E se la Camera bruciasse il Senato sui tempi? Già giovedì prossimo, a Montecitorio, il Consiglio di giurisdizione presieduto dal pd Alberto Losacco potrebbe emettere la sua sentenza sui vitalizi, battendo clamorosamente Palazzo Madama e la sua Commissione contenziosa. E non perché alla Camera siano particolarmente veloci, visto che la delibera taglia-pensioni è stata approvata dall’Ufficio di presidenza ben tre mesi prima di quella del Senato. Ma perché nel regno di Roberto Fico, a differenza di quello di Maria Elisabetta Alberti Casellati, l’organo giudicante (oltre a Losacco ci sono la grillina Stefania Ascari e la leghista Silvia Covolo) ha esaminato l’enorme massa di ricorsi, circa 1.100, senza scatenare polemiche o sospetti di possibile connivenza.
Al Senato, invece, ieri mattina persino il mite Gianluca Perilli, capogruppo dei 5 Stelle, era fuori dai gangheri: “Non si può andare avanti così”. No? “Per cancellare la macchia di una sentenza già scritta e i potenziali conflitti di interesse, il lavoro deve ripartire da zero con persone nuove”, ha dettato alle agenzie, dopo aver appreso dai giornali che i due membri non senatori, l’ex procuratore di Terni Cesare Martellino e l’ex presidente dell’unione camere penali di Frascati Alessandro Mattoni, avevano deciso di astenersi.
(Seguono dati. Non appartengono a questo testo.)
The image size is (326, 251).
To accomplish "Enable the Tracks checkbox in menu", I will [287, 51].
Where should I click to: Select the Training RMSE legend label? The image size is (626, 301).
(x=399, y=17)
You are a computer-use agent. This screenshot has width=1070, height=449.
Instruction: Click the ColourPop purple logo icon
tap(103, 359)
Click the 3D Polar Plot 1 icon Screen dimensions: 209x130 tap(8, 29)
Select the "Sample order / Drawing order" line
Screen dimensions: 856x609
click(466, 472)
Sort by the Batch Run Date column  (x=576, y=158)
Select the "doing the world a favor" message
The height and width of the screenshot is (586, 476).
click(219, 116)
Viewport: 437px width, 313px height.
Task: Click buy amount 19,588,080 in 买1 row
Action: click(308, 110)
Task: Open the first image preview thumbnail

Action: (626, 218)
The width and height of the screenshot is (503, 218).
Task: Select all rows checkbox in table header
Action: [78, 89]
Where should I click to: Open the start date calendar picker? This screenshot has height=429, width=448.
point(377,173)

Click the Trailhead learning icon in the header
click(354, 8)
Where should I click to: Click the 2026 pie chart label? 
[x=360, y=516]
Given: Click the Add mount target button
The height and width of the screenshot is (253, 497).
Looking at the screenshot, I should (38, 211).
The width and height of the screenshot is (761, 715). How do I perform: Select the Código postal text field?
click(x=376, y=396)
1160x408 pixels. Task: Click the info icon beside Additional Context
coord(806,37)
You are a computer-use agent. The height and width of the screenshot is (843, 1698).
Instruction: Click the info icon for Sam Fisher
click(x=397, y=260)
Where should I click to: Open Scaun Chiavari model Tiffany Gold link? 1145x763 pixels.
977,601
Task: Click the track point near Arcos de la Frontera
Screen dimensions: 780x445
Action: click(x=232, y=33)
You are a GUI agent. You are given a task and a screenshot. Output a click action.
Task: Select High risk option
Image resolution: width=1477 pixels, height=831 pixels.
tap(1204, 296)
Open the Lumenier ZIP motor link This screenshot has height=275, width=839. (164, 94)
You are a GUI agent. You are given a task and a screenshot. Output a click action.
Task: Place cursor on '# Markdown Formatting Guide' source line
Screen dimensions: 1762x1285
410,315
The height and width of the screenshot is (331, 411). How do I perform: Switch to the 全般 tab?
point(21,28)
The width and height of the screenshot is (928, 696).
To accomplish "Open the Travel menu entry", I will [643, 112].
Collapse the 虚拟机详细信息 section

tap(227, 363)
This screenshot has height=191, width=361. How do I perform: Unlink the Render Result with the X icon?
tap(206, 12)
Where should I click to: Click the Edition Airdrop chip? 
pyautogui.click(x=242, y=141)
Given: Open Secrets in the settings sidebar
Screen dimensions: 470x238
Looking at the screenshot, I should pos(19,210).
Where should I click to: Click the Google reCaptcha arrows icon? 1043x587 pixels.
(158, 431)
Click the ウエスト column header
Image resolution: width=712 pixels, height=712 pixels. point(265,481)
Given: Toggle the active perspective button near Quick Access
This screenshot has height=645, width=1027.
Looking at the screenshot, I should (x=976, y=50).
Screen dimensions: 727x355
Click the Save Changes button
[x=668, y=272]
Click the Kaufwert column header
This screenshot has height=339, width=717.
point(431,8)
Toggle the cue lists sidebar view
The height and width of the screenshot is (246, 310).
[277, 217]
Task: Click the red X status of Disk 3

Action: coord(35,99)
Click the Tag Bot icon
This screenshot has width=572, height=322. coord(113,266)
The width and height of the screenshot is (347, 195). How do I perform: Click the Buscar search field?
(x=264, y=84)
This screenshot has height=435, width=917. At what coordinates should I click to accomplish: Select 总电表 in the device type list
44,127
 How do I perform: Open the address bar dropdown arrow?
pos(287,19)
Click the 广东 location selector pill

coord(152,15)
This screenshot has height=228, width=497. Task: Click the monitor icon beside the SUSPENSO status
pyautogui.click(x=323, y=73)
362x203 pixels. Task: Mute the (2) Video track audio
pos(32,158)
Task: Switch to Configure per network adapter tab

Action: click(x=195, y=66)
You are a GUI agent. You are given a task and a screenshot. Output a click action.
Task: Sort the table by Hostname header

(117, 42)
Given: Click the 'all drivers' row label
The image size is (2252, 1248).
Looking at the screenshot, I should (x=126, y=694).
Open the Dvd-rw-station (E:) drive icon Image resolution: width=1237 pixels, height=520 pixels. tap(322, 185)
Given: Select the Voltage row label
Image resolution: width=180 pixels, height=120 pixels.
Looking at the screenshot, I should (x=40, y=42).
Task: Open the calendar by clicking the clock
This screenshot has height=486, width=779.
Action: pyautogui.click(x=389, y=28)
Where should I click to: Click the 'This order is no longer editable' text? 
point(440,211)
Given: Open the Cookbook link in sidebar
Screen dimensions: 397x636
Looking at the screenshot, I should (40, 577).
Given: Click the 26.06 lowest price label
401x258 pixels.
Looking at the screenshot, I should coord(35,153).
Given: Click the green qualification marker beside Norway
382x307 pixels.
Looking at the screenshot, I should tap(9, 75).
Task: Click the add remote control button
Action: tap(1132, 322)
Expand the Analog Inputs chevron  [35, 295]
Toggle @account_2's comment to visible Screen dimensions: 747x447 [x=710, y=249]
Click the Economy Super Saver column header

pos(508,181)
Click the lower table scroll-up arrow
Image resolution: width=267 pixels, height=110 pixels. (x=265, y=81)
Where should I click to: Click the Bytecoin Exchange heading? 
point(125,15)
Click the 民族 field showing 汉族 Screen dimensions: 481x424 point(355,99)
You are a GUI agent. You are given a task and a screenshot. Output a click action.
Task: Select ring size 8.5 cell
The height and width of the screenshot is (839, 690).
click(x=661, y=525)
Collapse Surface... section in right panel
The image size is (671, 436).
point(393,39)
Non solo: “La commissione deve ricominciare dalle fondamenta il suo lavoro istruttorio”. In realtà, due persone nuove la Casellati le ha già trovate. Oltretevere. Sono Giuseppe della Torre del Tempio di Sanguinetto e Giovanni Ballarani, storico rettore della Lumsa (Libera università di Maria SS. Assunta) il primo, il secondo docente di diritto privato alla Pontificia università lateranense, dove la stessa Casellati si è laureata in diritto canonico.
Due figure non di secondo piano. Anzi. Il conte della Torre appartiene a una nobile famiglia (di origine padovana, come la Casellati) da sempre fedelissima al Vaticano, tanto che il nonno ha diretto l’Osservatore Romano per quarant’anni e il fratello, Raimondo, è stato eletto nel 2018 ottantesimo principe e gran maestro del Sovrano militare ordine di Malta, con la mission di placare i conflitti con la Santa sede. Lo stesso professore ha ricoperto, e tuttora ricopre, incarichi prestigiosi sotto il Cupolone. Papa Woytila lo ha voluto rettore della Lumsa nel 1991 (e lo è stato fino al 2014) nonché membro del consiglio d’amministrazione dell’ospedale Bambino Gesù, dove siede ininterrottamente dal 1993, mentre Benedetto XVI nel 2010 lo ha chiamato nel consiglio direttivo dell’Aif, l’Autorità di Informazione Finanziaria. Soprattutto, della Torre è stato presidente del tribunale vaticano dal 1997 fino allo scorso anno quando, ormai 75enne, Papa Bergoglio ha chiamato a succedergli Giuseppe Pignatone, l’ex capo della procura di Roma. Tanto per dire l’importanza.
Grande stupore ha perciò suscitato, sulle due sponde del Tevere, la notizia che della Torre abbia accettato, insieme a Ballarani (già membro, su chiamata di Enrico Costa, dell’Osservatorio nazionale sull’infanzia e l’adolescenza durante il governo Renzi), il ben più modesto ruolo di supplente della Contenziosa al Senato. Ma vista l’abilità con cui in Vaticano ha concluso l’imbarazzante processo Vatileaks 2, dichiarando il non luogo a procedere per Gianluigi Nuzzi e Emiliano Fittipaldi, sospendendo la condanna per Francesca Chaoqui e mandando in carcere il solo monsignor Lucio Ángel Vallejo Balda (graziato dopo non molto), forse la presidente del Senato spera che un analogo miracolo la faccia uscire dagli imbarazzi in cui è finita la sua commissione. Soccorso vaticano ai vitalizi, chi l’avrebbe mai detto.